● **Assignment**
Among the entries below, how many lines include "button"? Give the number alone.

[Items from a data source]
# # # # # # #

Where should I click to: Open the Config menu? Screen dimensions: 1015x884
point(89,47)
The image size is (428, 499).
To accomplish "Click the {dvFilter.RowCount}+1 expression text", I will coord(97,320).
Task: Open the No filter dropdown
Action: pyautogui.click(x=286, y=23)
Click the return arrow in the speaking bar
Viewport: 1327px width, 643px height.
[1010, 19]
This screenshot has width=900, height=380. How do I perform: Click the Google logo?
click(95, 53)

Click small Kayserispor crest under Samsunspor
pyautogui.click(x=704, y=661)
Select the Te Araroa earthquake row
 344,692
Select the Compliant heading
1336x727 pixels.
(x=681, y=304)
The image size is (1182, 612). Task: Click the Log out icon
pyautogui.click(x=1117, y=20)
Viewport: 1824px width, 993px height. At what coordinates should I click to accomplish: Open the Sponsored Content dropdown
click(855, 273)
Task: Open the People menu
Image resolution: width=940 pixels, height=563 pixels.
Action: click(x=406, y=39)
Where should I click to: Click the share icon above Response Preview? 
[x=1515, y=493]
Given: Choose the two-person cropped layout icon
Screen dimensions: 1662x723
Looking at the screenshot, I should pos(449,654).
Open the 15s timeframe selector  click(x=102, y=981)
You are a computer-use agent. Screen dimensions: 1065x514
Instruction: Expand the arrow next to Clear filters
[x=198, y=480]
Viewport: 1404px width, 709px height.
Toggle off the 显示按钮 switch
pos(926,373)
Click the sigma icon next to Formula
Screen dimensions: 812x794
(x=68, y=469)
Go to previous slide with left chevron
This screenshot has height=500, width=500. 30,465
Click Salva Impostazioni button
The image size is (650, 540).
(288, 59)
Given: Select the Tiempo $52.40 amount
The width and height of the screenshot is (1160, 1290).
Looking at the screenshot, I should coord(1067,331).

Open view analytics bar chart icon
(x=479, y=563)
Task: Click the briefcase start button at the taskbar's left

# # # # # # #

● **Result**
2